* **Provided information**:
|---|
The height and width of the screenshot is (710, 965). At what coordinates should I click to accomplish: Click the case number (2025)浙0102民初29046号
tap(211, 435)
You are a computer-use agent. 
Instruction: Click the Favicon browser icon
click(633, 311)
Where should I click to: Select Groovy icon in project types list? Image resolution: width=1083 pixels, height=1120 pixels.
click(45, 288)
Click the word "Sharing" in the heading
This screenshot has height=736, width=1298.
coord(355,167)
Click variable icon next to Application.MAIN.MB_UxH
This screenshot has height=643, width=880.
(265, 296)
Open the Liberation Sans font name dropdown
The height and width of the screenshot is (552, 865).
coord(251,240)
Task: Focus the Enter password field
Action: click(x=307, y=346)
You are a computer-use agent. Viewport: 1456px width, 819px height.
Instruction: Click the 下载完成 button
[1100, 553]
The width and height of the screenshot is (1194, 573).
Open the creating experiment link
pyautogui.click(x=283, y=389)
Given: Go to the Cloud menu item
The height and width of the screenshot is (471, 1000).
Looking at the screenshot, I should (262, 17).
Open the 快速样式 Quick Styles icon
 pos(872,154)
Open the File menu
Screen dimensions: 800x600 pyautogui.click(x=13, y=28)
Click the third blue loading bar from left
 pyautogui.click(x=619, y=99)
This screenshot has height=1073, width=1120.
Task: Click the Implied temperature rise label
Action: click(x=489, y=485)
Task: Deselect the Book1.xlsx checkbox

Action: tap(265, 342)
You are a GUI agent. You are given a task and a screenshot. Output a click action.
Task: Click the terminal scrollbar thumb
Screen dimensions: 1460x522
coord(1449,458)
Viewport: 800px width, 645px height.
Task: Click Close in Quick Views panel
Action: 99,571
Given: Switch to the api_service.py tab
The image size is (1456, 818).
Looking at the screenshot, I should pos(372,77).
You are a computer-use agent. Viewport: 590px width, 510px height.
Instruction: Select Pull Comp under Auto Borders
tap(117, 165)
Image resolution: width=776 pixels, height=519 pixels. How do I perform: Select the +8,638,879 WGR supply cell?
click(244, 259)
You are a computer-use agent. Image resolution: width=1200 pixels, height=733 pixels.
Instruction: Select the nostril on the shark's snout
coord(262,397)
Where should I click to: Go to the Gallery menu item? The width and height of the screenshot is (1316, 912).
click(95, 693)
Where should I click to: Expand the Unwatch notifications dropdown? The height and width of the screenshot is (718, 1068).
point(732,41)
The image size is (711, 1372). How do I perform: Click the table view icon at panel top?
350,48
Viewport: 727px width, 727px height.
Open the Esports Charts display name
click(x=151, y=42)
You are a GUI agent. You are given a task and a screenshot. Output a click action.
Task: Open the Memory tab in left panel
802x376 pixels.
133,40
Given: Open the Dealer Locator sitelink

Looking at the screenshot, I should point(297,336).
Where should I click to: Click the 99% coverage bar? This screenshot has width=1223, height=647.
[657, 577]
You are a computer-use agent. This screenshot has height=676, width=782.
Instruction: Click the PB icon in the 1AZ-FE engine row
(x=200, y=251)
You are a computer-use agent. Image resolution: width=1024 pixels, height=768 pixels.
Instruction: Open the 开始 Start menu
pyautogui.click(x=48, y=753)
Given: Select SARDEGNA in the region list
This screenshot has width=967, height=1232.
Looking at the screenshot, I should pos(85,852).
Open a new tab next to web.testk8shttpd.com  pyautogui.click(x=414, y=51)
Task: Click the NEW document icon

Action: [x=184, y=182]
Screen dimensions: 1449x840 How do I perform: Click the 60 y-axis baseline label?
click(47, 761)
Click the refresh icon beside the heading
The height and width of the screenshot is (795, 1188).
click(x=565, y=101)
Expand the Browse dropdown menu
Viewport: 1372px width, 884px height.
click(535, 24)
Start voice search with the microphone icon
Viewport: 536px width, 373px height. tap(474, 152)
|---|
* **Written problem**: Pick out each line of the records above that contains the string "next", treating uppercase and lowercase letters as different. Copy every matching line in full.

* **Correct output**:
Click variable icon next to Application.MAIN.MB_UxH
Open a new tab next to web.testk8shttpd.com  pyautogui.click(x=414, y=51)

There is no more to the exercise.